Thursday, 8 December 2016

The fascination of fashion

How old is too old for certain items of clothing? Who determines what we should wear, and how? My obsession with this question probably started when I saw Iris at a film festival last year. What does it mean, now, that because of her fame the 94 year-old Iris Apfel is now in an advert for watches in January's Vogue (itself an interesting issue for featuring the 'curvy' model Ashley Graham on its cover)? Has Iris sold out? Have we commidified her, because of our condescending sense that she is 'amazing' because she wears what she wants? Or is she just laughing at us, making money from the very obvious thing that fashion is for her: fun and fascination?

I've been thinking about these questions recently, and they've informed the pictures below, which play with the dictats of fashion and ask what it is about fashion that might 'work' or not. And if we can work this out, is this because someone told us or is it more about the physics of things, when put together, just being 'right'?
Ripped jeans, past a certain age, with iron-on patches (blue): is that because the wearer (me) is 'un certain age' too?

The other leg. I like the way the rips work against (with?) the shiny sandal. But how many rips are too many?

'How to wear' instructions on a headscarf. Should anyone try this at home? I did!

Monday, 5 May 2014

Manchester, North Quarter, springtime

In Manchester a fortnight ago to catch a flight, I took a detour off the main drag and found myself in the 'North Quarter', an area which has had a cultural renaissance in recent years. The spring light was lovely, and did interesting things to the collection of buildings -- some grand, some ramshackle -- in the area. And the city's emphasis on music, fashion and food was everywhere in evidence .

 This was taken in a back street near Piccadilly Station -- so not strictly in the North Quarter -- but I liked how old and new and light and dark worked together here.

Sachas 'Art Deco' style Hotel (it doesn't seem to get great reviews), in the 'heart' of the North Quarter. The shadows are interesting here, too. I toyed with saving the picture in black and white but then you wouldn't have seen the lovely gold and red features.

This is 'North Tea Power' cafe in the North Quarter. Love the name; love the blossom. And they serve tea in cafetieres...

One of the main streets in the North Quarter. I love the juxtaposition of old shop fronts, building numbers, street signs and new frontages for vintage and record shops. The colours really 'pop' too.

Someone got there first!
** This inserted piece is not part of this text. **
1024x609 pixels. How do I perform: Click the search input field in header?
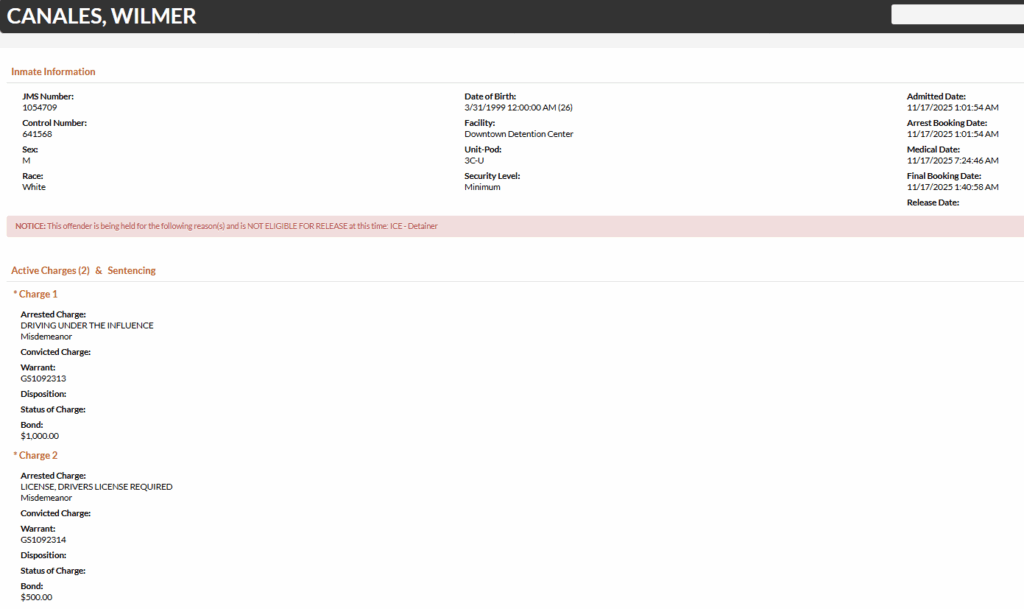point(957,15)
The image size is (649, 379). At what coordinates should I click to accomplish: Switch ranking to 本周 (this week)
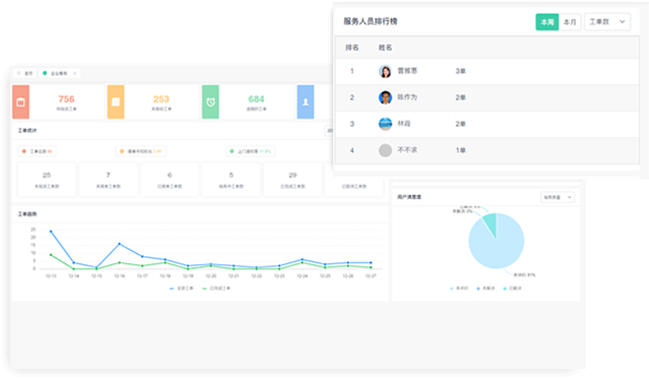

A proper photographer takes a photograph of Piccadilly Records, North Quarter.

Monday, 31 March 2014

What's in a frame? Image, boundary, text

As a long-term admirer (though not so much as a connoisseur) of Pre-Raphaelite art, I have always been fascinated by the ways in which the Pre-Raphaelites (some of whom were poets as well as artists) framed their paintings with words and images. There is a brilliant blog on all things Frames written by a Courthauld-trained picture frame historian, and she has several posts on Pre-Raphaelite frames. Anyway because of this interest I have been (unconsciously) taking framed photos for a while now, and in some of them the frames are accompanied by text. I guess on an obvious level it gives you a framework (ahem) within which to work, but beyond that there is something satisfying about the ways in which images generate their own boundaries: sometimes through accident, and sometimes by design. All the pictures below have been taken, again, in either Oxford or London.

 The Savoy sweet shop, The Strand, London, 19 December 2013: a rather saccharine (cynical?) frame perhaps?. (Wish I'd taken this slightly more to the left).

View from my flat, East Oxford, Christmas Day 2013: do Christmas cards count as 'text'?

By Donnington Bridge, Oxford, 11 January 2014: not quite a frame, perhaps, but I like how the notice tries to write the scene, and the gate delineates the boundary. The 'purple' tree was a happy accident.

Sunset from my flat, East Oxford, 15 March 2014: I am lucky that my flat faces west! I like how the scene isn't quite what you would call beautiful -- it's as if the houses and cars are oblivious to what's going on in the sky above.
Garden view, Herne Hill, London, 22 March 2014: I like how the Victorian window frames actually cut through the scene rather uncertainly, in contrast to the jutting extension to the left. The garden walls and fences add more delineation, making a usually familiar view slightly unsettling (& askew).

 M Bar, Leadenhall Market, City of London, 26 March 2014: this old-style Italian bar is beautifully designed, so generated its own frames really. Yet it is not a flawless scene, by any measure. The glass cabinet at the front seems, on further inspection, to be full of bags (used for storage, perhaps); and are those Walker's crisps packets above? But I do love how the man on the left is taking a moment to eat his lunch, and drink his wine, looking out through the window at another scene entirely.

For CW

Sunday, 23 March 2014

What's in a name? Oxford (and London) streets...

As someone who lives and works in a place associated traditionally with history and learning, it might come as a surprise to see that all of these photos (apart from 'Tubbs Road', which as you can see is North London) were taken in Oxford. I like thinking about the ways in which street names and their environments play against, or with, each other.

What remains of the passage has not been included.